I had some time to waste today in the mall while I waited out a huge rainstorm. I wandered into Old Navy, because their window displays had some cute sweaters. I was surprised to see they already had a lot of their fall collection in the store. I headed straight to the trench coat that got me so excited from their tv commercial. It really is nice, it looks even better in person.

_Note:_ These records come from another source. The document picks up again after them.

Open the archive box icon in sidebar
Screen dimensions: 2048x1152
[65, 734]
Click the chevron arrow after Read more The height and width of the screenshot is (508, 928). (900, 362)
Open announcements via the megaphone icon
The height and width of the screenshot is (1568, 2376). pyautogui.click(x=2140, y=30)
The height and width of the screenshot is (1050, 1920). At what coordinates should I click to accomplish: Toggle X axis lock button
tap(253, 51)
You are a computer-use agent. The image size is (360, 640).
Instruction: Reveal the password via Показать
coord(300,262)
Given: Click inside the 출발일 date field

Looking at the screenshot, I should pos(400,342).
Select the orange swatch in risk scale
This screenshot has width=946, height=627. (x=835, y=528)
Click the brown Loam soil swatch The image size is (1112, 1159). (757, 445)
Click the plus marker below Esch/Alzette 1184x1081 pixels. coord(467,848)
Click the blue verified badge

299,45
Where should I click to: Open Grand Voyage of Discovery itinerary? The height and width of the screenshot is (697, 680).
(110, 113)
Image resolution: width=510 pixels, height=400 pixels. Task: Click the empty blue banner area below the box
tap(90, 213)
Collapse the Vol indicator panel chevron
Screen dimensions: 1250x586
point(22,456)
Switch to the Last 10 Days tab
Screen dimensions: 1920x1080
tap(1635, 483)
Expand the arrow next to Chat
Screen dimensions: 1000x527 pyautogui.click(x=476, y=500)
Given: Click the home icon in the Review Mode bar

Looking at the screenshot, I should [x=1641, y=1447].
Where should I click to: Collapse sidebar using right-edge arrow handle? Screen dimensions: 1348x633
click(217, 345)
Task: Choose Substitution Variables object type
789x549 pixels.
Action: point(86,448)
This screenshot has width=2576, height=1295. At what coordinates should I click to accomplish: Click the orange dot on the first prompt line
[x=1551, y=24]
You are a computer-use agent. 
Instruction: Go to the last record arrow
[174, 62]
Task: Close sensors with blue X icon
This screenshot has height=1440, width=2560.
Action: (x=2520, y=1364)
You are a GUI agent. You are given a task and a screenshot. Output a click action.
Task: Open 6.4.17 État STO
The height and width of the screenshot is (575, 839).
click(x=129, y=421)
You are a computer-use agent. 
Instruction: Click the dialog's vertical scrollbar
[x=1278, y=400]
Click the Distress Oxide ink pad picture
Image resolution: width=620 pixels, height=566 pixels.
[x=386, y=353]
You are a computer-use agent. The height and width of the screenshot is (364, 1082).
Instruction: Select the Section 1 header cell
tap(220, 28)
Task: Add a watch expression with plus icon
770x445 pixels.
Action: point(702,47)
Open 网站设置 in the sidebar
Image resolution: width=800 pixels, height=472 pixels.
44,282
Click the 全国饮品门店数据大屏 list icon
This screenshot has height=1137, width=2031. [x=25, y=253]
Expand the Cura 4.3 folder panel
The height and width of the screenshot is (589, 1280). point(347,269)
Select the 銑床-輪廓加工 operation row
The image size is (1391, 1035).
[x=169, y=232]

It is very soft, well-fit, and a great color. The problem is, do I need it? No. I just couldn't justify buying it right now. It is going to be 90 degrees + for the next 4 months or so, and I don't have any trips planned in the near future. But it is such a classic piece, should I just buy it and save it until someday that I happen to need it? Should it sit in my closet until I take that trip to Paris, who knows when? Luckily, since this is Florida in the middle of summer, the trench probably won't be snatched up immediately and I'll have time to consider it.

This brings up a question: should you ever buy clothes that you don't have an immediate need for? Should we just save our money and know that something similar, or better, is sure to come along? Since I am trying to drastically reform my closet and style, my answers should surely be "no" and "yes"!

bang-up job

Tonight saw quite the excitement around here. I gave myself my first ever self made haircut, but just on my bangs.

They're quite squiggly from being out in the rain, but overall I'm surprised that I didn't butcher them! Wow, bad angle for my roots. This is the most bangs I've had since grade 7, and I am slowly inching my way back to wanting a full forehead of them. Also still debating whether to go dark. I am craving change!

The excitement continued when, in a total geek-out moment, I decided to drag my handsome housemate out to see the 7-11 down the road that was remade as a Kwik E Mart for the Simpsons movie promo.

It was cute and gave us yet another sugar cereal to try. We are addicted to any & all sugary breakfast food!

Maybe tomorrow will be a bit more fashionable.
xx

02 July 2007

love this look...

...but could never pull it off! I have seen this girl all over the (blog) place lately and I love her look.





The red hair, the knee socks, the babydoll dresses. Unfortunately, my legs don't look quite as fetching in knee-highs. I do have similar glasses, when I'm not wearing my contacts, but that's probably as close as I'll get!

images from dans paris, facehunter, and the sartorialist

weekend of the purge

I have been reading (and getting very inspired by) retail recovery and her other sites, 34 pieces and a perfectly small wardrobe. I have said before that I hope to build a wardrobe with a few interchangeable high-quality pieces rather than a bunch of disposable crap. This weekend I finally took a step in the right direction and got rid of a ton of clothes. I was able to sell some of my newer items to a consignment shop, and the rest went to Goodwill. My closet is looking better already! I am excited to start focusing on quality and fit instead of "is it on sale?" or "is it trendy?"

My trip to Goodwill also gave me a sweet surprise: a new couch for $20!! I know what you're thinking, that couches from Goodwill are disgusting and $20 for a reason. This one is such an exception though, and I'm so excited about it. I will give it it's own post later!